### Text block
[START]

9

I need to parse a very large (~40GB) XML file, remove certain elements from it, and write the result to a new xml file. I've been trying to use iterparse from python's ElementTree, but I'm confused about how to modify the tree and then write the resulting tree into a new XML file. I've read the documentation on itertree but it hasn't cleared things up. Are there any simple ways to do this?

Thank you!

EDIT: Here's what I have so far.

import xml.etree.ElementTree as ET
import re 

date_pages = []
f=open('dates_texts.xml', 'w+')

tree = ET.iterparse("sample.xml")

for i, element in tree:
    if element.tag == 'page':
        for page_element in element:
            if page_element.tag == 'revision':
                for revision_element in page_element:
                    if revision_element.tag == '{text':
                        if len(re.findall('20\d\d', revision_element.text.encode('utf8'))) == 0:
                            element.clear()
LateCoder
  • 2,163
  • 4
  • 25
  • 44
  • Could you show the code from your attempt (even if it's incomplete)? Helping you fix it instead of writing something from scratch would save time. – Asad Saeeduddin Mar 14 '13 at 02:07
  • Added the code to my question, above. – LateCoder Mar 15 '13 at 02:56
  • I spotted that earlier. Sorry, I've been busy with other stuff, but I promise I'll take a look soon. In the meantime, I've brought up your question on chat to bring it some more attention. – Asad Saeeduddin Mar 15 '13 at 02:58
  • How do you know that it doesn't work? Do you get an exception? A good idea is to use a small xml file instead of your 40GB to see if the behaviour is correct, before trying the big file. – wrgrs Mar 15 '13 at 09:43
  • 1
    It's not that the current behavior doesn't work. What I have right now is fine, but it's only a parser. I need a way to write the modified xml back out. – LateCoder Mar 15 '13 at 21:19

2 Answers2

8

If you have a large xml that doesn't fit in memory then you could try to serialize it one element at a time. For example, assuming <root><page/><page/><page/>...</root> document structure and ignoring possible namespace issues:

import xml.etree.cElementTree as etree

def getelements(filename_or_file, tag):
    context = iter(etree.iterparse(filename_or_file, events=('start', 'end')))
    _, root = next(context) # get root element
    for event, elem in context:
        if event == 'end' and elem.tag == tag:
            yield elem
            root.clear() # free memory

with open('output.xml', 'wb') as file:
    # start root
    file.write(b'<root>')

    for page in getelements('sample.xml', 'page'):
        if keep(page):
            file.write(etree.tostring(page, encoding='utf-8'))

    # close root
    file.write(b'</root>')

where keep(page) returns True if page should be kept e.g.:

import re

def keep(page):
    # all <revision> elements must have 20xx in them
    return all(re.search(r'20\d\d', rev.text)
               for rev in page.iterfind('revision'))

For comparison, to modify a small xml file, you could:

# parse small xml
tree = etree.parse('sample.xml')

# remove some root/page elements from xml
root = tree.getroot()

[END]

### Entries shown
[START]

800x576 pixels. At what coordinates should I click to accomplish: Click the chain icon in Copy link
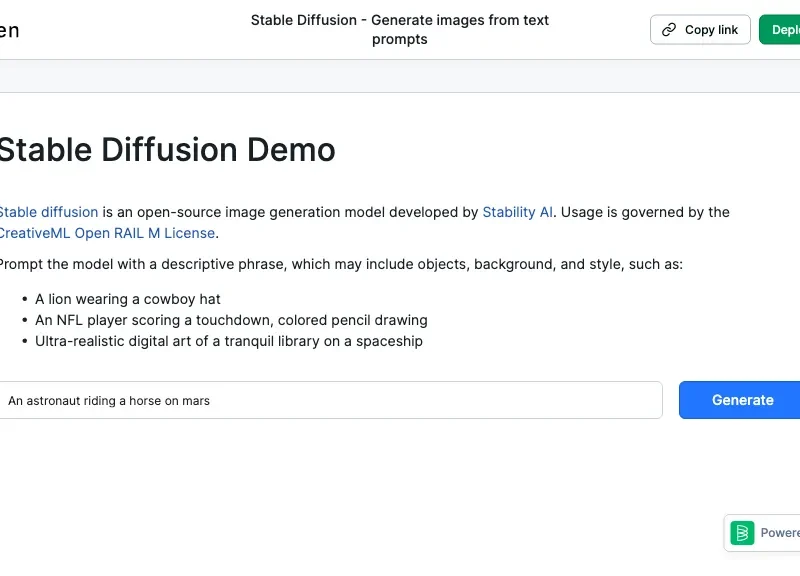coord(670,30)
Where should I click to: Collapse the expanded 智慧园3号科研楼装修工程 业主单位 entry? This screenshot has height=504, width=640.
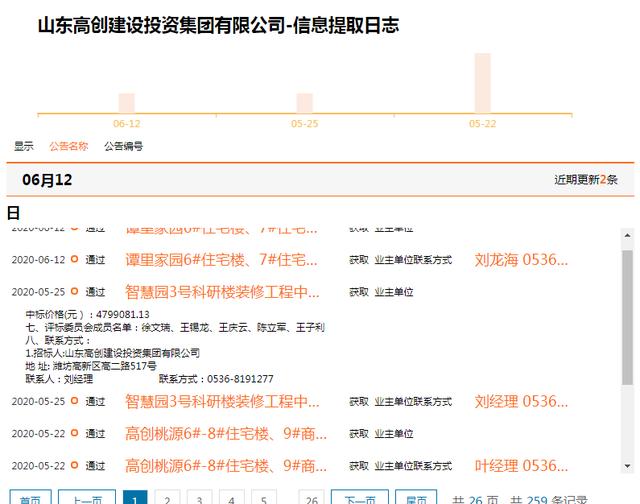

[END]
[START]

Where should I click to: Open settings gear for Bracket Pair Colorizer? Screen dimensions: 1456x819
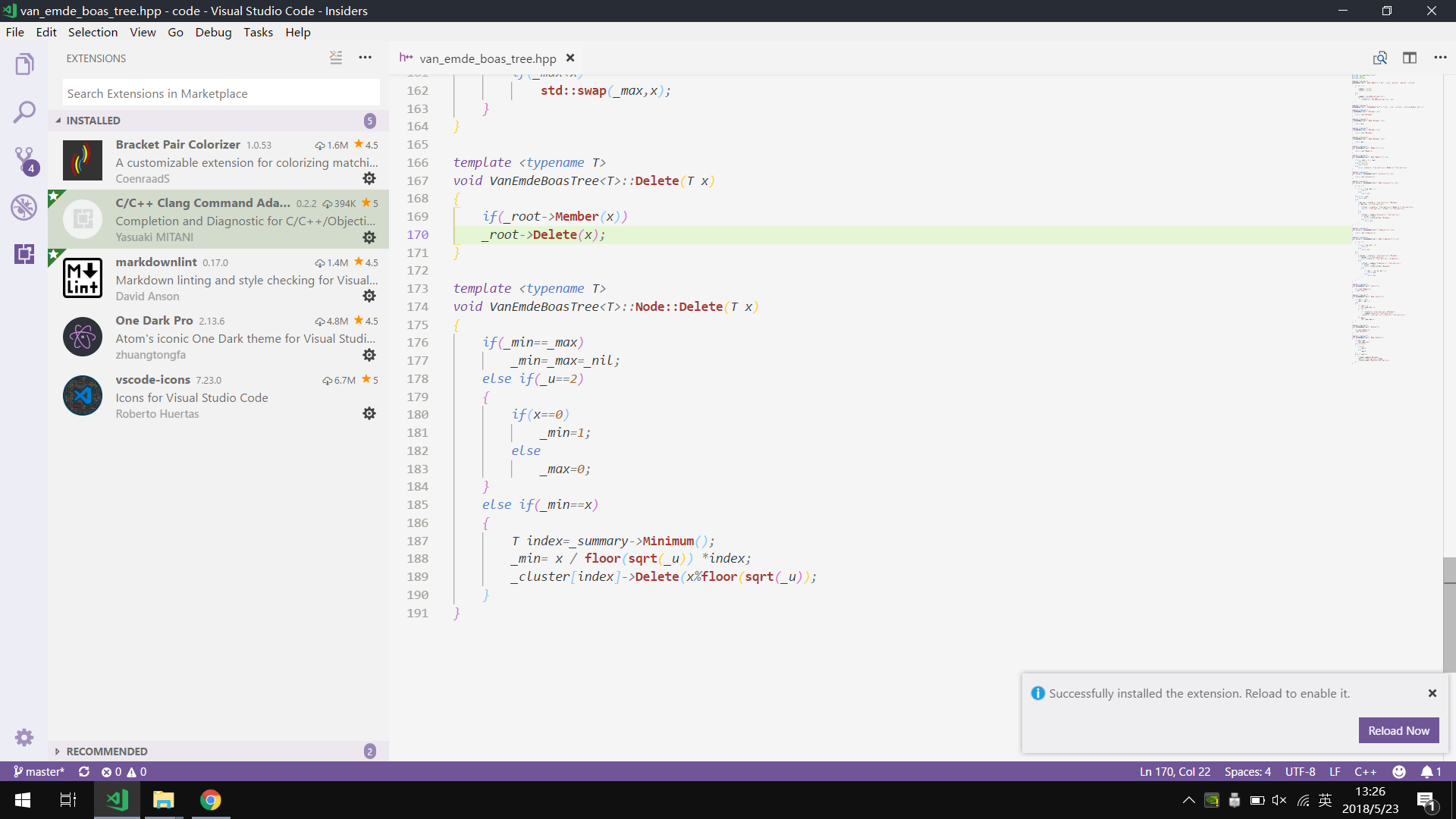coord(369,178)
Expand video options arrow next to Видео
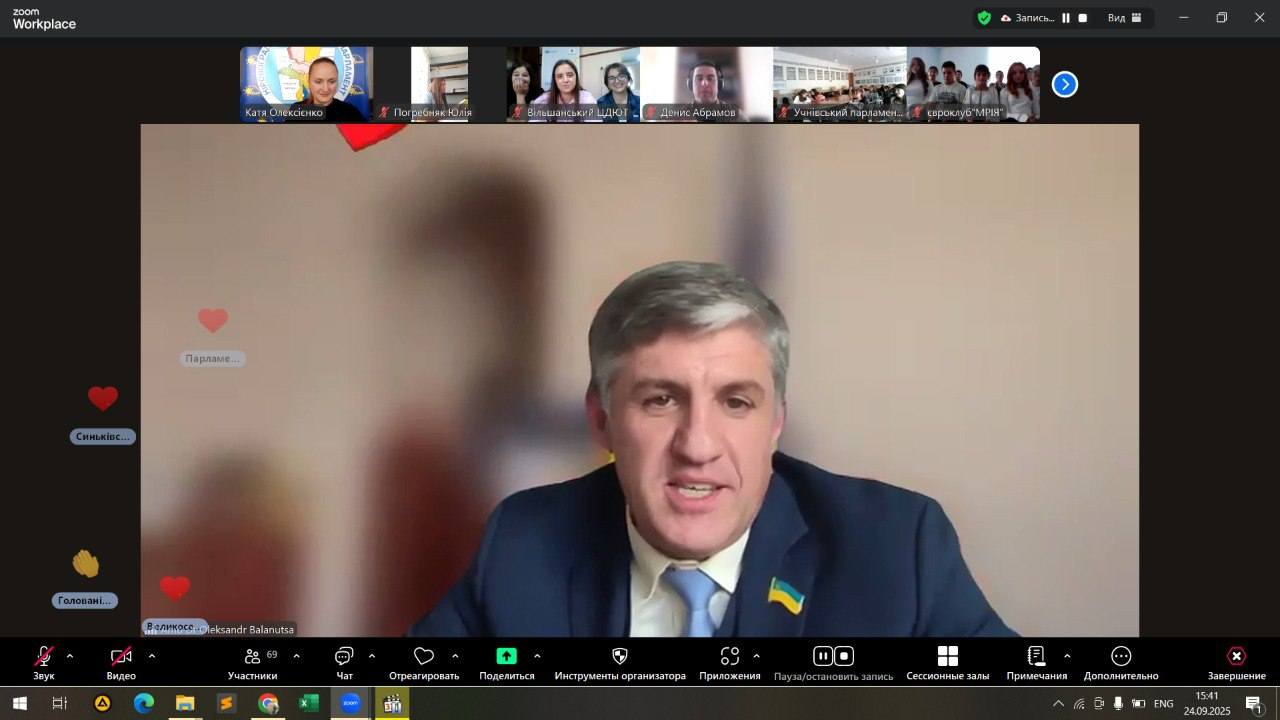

[END]
[START]

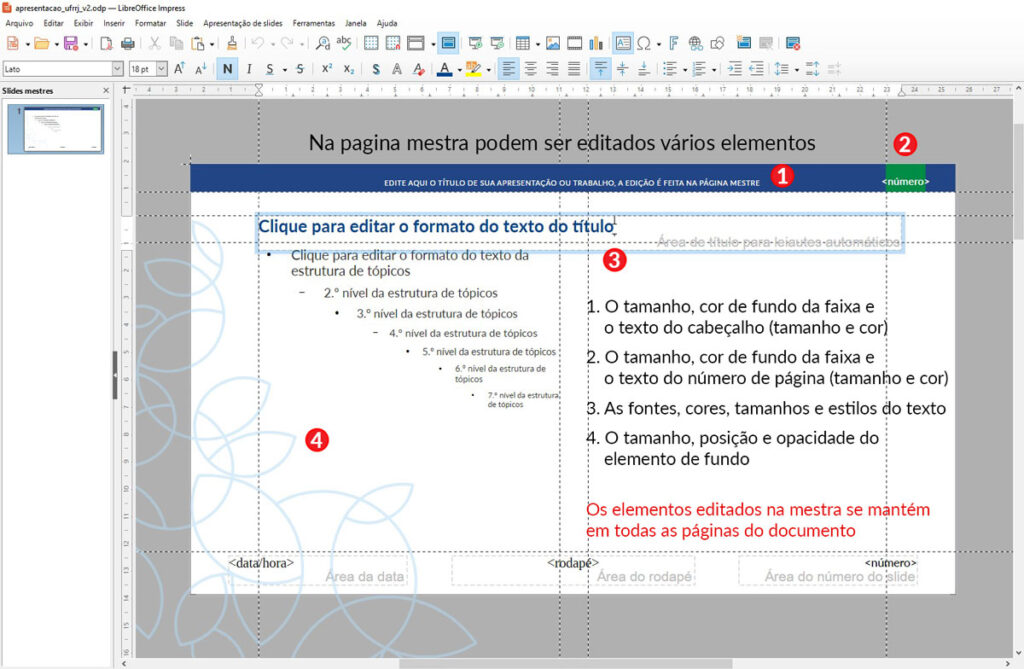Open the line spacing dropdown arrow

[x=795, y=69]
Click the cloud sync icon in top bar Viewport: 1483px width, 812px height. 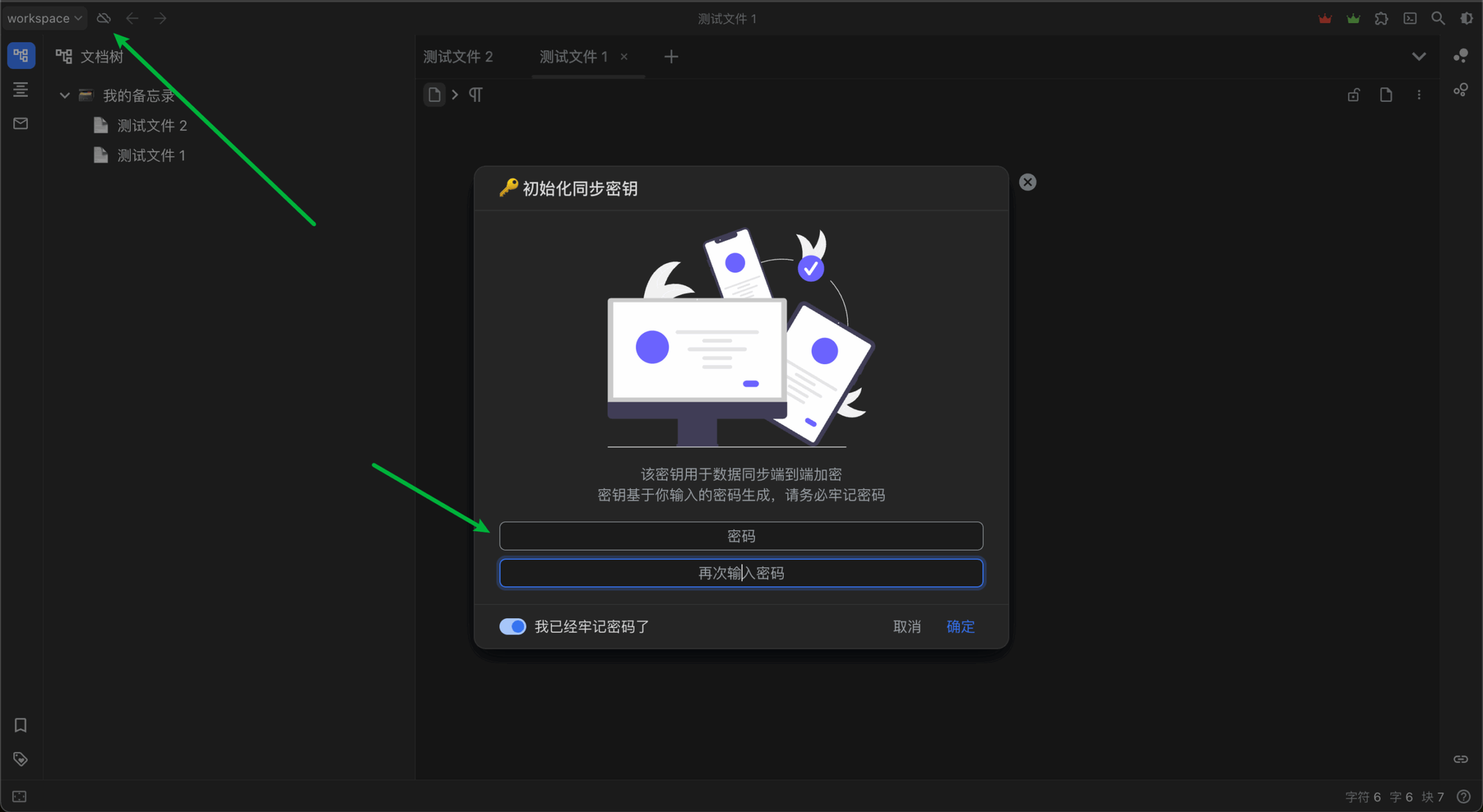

[END]

### Task instructions
(1) Decide whether each statement agrees with the XML parsing thread, answering yes or no and quoting the deciding words: (a) The file to be parsed is about 40GB. (b) LateCoder says the current code fails with an exception. (c) The example in the answer writes its result to a file named output.xml.
(2) Carry on the XML parsing thread from the point where it stops.
The material above is separate from the XML parsing thread.

### Final answers
(1)
(a) Yes: "a very large (~40GB) XML file"
(b) No: "It's not that the current behavior doesn't work. What I have right now is fine, but it's only a parser."
(c) Yes: "with open('output.xml', 'wb') as file:"

(2)
for page in root.findall('page'):
    if not keep(page):
        root.remove(page) # modify inplace

# write to a file modified xml tree
tree.write('output.xml', encoding='utf-8')
jfs
  • 399,953
  • 195
  • 994
  • 1,670
  • Is there a way to get the library to print out `` and `` for you, preserving attributes and, e.g., namespace declarations in the start tag while not keeping the root element in memory? – binki Jan 13 '16 at 21:11
  • @binki: do you see `root` variable in `getelements()`? What do you think it refers to? – jfs Jan 14 '16 at 06:40
  • Just why do you have `file.write(b'')` then? – binki Jan 14 '16 at 06:50
  • @binki: for simplicity (I assume 40GB xml files, do not contain anything useful in ). – jfs Jan 14 '16 at 06:55
  • @gardenhead what does the comment say? – jfs Oct 06 '16 at 22:41
  • @J.F.Sebastian Yes, but why do you need to clear the root on *every* iteration? Shouldn't it just be once, after the whole operation is complete? – gardenhead Oct 06 '16 at 23:45
  • @gardenhead the xml document is assumed to be larger than the available memory – jfs Oct 07 '16 at 00:03
  • @jfs - nice solution, it works a treat. One bit I don't understand (and have checked the docs, but nothing) is `_, root = next(context)`. Could you explain how that works please? I gather that it's setting each 'context'/element as the root for each iterations (is that correct?), but I don't understand what the underscore does. – ron_g Jun 12 '18 at 15:38
  • 1
    @rong `_` is just a throwaway name. `a, b = [1,2]` binds `a` name to `1` int object and `b` name to `2`. – jfs Jun 12 '18 at 18:56
1

Perhaps the answer to my similar question can help you out.

As for how to write this back to an .xml file, I ended up doing this at the bottom of my script:

with open('File.xml', 'w') as t: # I'd suggest using a different file name here than your original
    for line in ET.tostring(doc):
        t.write(line)
    t.close
print('File.xml Complete') # Console message that file wrote successfully, can be omitted

The variable doc is from earlier on in my script, comparable to where you have tree = ET.iterparse("sample.xml") I have this:

doc = ET.parse(filename)

I've been using lxml instead of ElementTree but I think the write out part should still work (I think it's mainly just xpath stuff that ElementTree can't handle.) I'm using lxml imported with this line:

from lxml import etree as ET

Hopefully this (along with my linked question for some additional code context if you need it) can help you out!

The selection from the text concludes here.